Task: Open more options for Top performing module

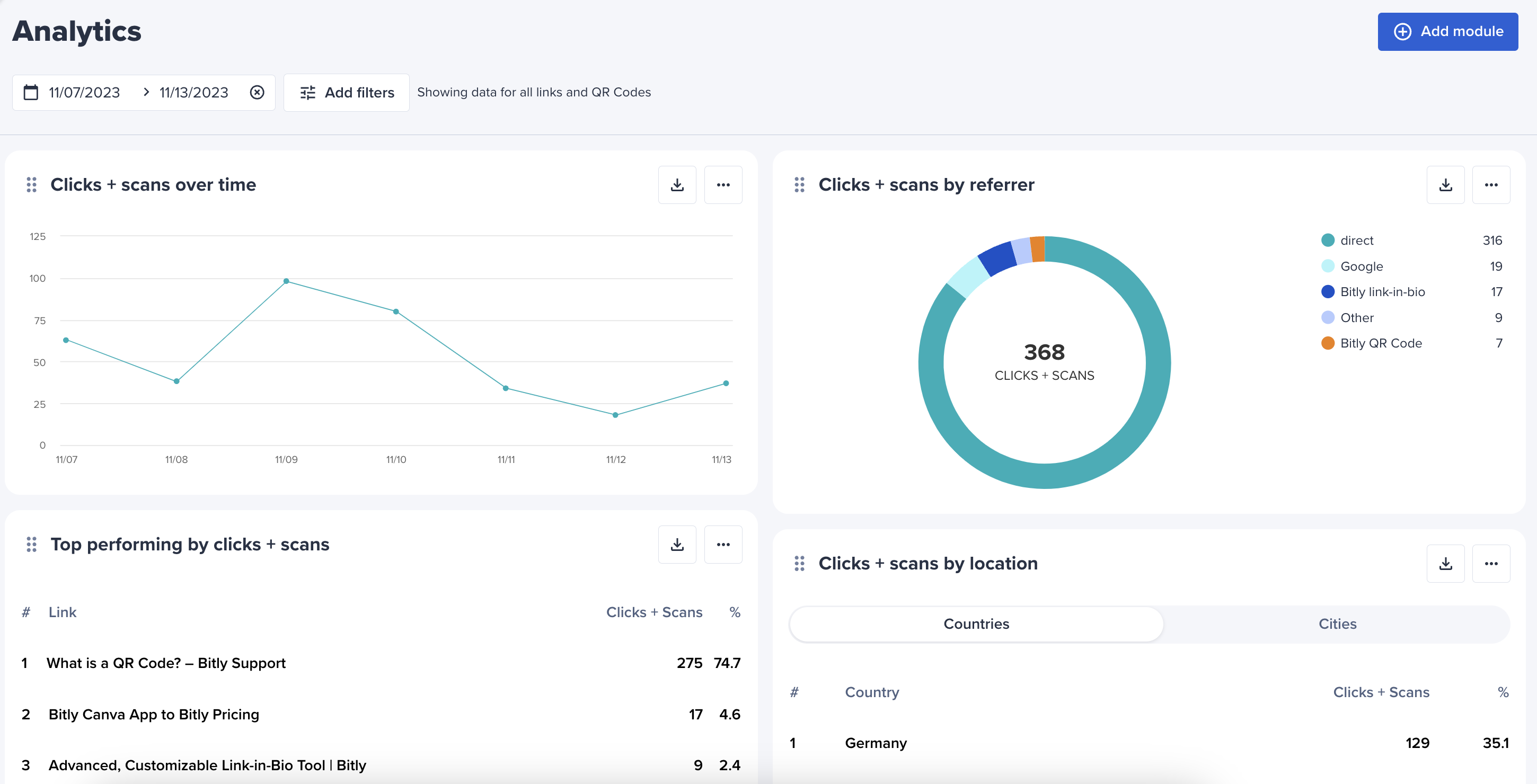Action: (722, 545)
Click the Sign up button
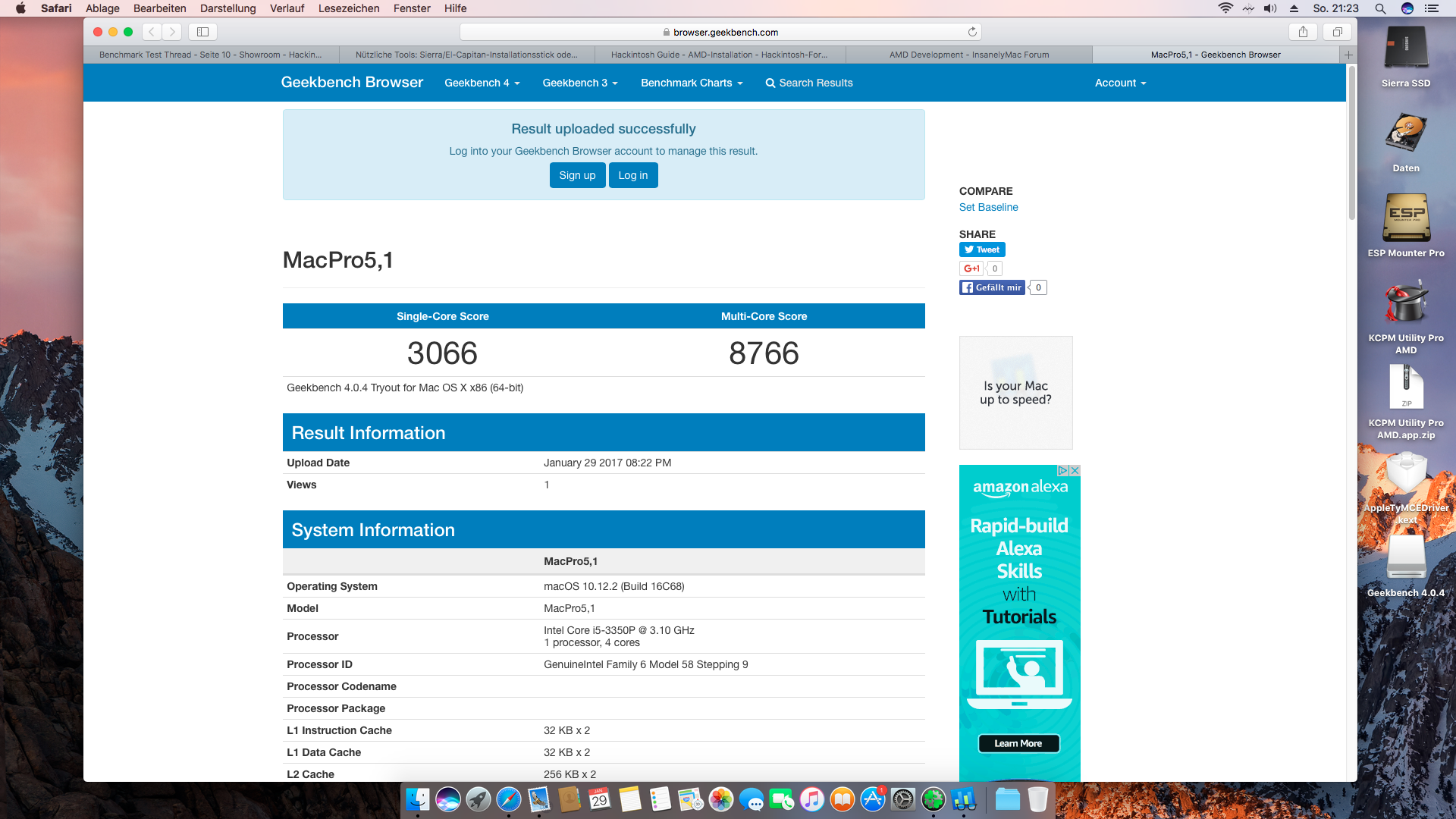Viewport: 1456px width, 819px height. click(577, 175)
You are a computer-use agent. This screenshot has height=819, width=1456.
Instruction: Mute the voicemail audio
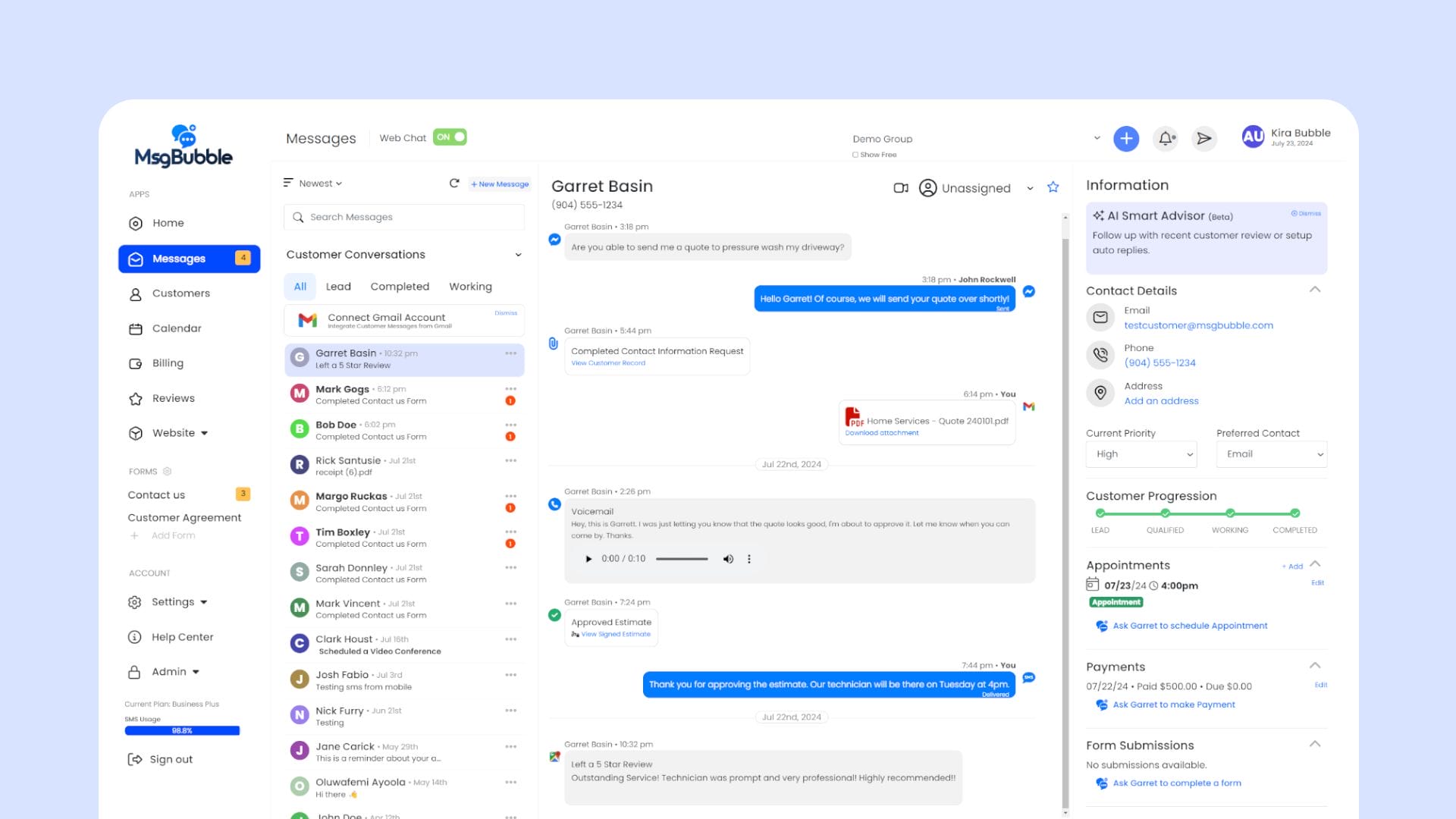click(x=728, y=559)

### Task to carry out
A word-for-word reprint of the listing above is needed, minus the pictures.

### Solution to the exercise
Task: Open more options for Top performing module

Action: (722, 545)
Click the Sign up button
Viewport: 1456px width, 819px height. click(577, 175)
You are a computer-use agent. This screenshot has height=819, width=1456.
Instruction: Mute the voicemail audio
click(x=728, y=559)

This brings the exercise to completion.